→ **Text block**:
Quebec is the destabilizing factor in Canada -- paradoxically, it is the stabilizing factor as well. The separatist poison ivy that goes away and comes back regularly makes Quebec into a special place not so much because of its language and culture but because it must constantly be wooed, cosseted and bribed.

On the other hand, without Quebec there is no Canada -- in her absence Ontario and a couple of Atlantic client provinces would run the whole show.

We have another destabilizing province, Alberta, which hitherto we haven't taken too seriously. In order to assess its seriousness we must lay an historical base.

Powered by gas

In 1878, after paying his political forfeit over the Pacific Scandal, Sir John A. Macdonald returned to power on the theme of a national policy. The idea was that a transcontinental railway would encourage settlement in Western Canada thus provide a ready market for Ontario (largely) manufactured goods which would be protected by high tariffs. The Canadian Pacific Railway was completed in 1885. The policy was very unpopular in the western provinces as they saw the same goods they paid for dearly, sold at much reduced prices below the U.S. border. The white hot anger at the CPR, the visible cause of Prairie misery, gave rise to the story about the farmer, whose crops had been ruined by locusts, shaking his fist at the sky calling out "God damn you CPR."

Fast forward to 1905 when the provinces of Alberta and Saskatchewan were fashioned out of the Northwest Territories, owned by the federal Crown. The new provinces weren't given power over "natural resources," a power all other provinces had. This was keenly resented and a bitter struggle ensued. Finally, in December 1929 Ottawa granted the prairie provinces the same rights other provinces had.

→ **Short problem A**: Quote the stretch from "We have another" through "an historical base." in the commentary on Canada's provinces.
→ **Short problem B**: According to the commentary on Canada's provinces, why was the national policy so unpopular in the western provinces?
→ **Short problem C**: Name every year that the commentary on Canada's provinces mentions.
The lines that come next have nothing to do with the commentary on Canada's provinces.

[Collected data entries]
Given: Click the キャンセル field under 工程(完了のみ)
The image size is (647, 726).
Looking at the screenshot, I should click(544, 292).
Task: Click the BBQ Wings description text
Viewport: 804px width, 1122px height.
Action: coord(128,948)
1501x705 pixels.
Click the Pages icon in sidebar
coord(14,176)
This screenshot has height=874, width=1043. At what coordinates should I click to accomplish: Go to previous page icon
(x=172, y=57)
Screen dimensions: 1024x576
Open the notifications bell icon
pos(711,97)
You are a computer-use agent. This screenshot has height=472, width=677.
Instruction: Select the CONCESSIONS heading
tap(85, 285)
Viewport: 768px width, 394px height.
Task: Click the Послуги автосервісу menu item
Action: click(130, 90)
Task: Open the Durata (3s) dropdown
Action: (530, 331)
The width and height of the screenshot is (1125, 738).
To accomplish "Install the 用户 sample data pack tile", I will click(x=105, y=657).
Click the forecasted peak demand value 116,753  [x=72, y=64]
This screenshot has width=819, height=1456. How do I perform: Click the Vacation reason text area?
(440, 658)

→ **Task output A**:
We have another destabilizing province, Alberta, which hitherto we haven't taken too seriously. In order to assess its seriousness we must lay an historical base.

→ **Task output B**: People in the western provinces saw the goods they paid dearly for being sold at much lower prices south of the U.S. border.

→ **Task output C**: 1878, 1885, 1905, 1929